Dataset records:
+++

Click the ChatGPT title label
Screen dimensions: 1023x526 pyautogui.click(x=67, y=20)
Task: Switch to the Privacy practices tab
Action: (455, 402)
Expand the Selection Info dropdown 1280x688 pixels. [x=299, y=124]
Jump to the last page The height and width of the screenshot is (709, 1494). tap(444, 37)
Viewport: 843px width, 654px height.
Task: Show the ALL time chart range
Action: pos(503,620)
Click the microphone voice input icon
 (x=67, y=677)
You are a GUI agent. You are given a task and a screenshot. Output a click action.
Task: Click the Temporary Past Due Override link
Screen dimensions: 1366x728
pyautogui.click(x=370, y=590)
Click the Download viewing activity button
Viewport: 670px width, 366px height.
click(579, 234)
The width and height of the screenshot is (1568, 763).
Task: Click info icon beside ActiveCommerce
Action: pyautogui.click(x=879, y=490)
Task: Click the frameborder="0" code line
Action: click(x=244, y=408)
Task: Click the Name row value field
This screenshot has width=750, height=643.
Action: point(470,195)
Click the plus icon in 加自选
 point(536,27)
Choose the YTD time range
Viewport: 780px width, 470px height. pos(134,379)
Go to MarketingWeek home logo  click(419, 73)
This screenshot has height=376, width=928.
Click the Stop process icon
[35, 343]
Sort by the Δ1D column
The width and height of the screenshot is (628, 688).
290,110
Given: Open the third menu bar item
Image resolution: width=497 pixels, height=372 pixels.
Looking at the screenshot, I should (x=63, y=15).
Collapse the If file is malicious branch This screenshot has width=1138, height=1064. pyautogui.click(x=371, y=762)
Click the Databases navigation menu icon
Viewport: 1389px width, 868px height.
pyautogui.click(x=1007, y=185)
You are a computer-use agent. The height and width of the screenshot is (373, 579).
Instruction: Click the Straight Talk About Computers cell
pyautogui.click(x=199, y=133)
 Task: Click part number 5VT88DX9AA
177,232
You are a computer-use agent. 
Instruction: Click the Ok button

+++

_Goal_.
Reproduce the items verbatim from the first line of the items down to and including the line that contains "(x=67, y=677)".

_Output for this task_.
Click the ChatGPT title label
Screen dimensions: 1023x526 pyautogui.click(x=67, y=20)
Task: Switch to the Privacy practices tab
Action: (455, 402)
Expand the Selection Info dropdown 1280x688 pixels. [x=299, y=124]
Jump to the last page The height and width of the screenshot is (709, 1494). tap(444, 37)
Viewport: 843px width, 654px height.
Task: Show the ALL time chart range
Action: pos(503,620)
Click the microphone voice input icon
 (x=67, y=677)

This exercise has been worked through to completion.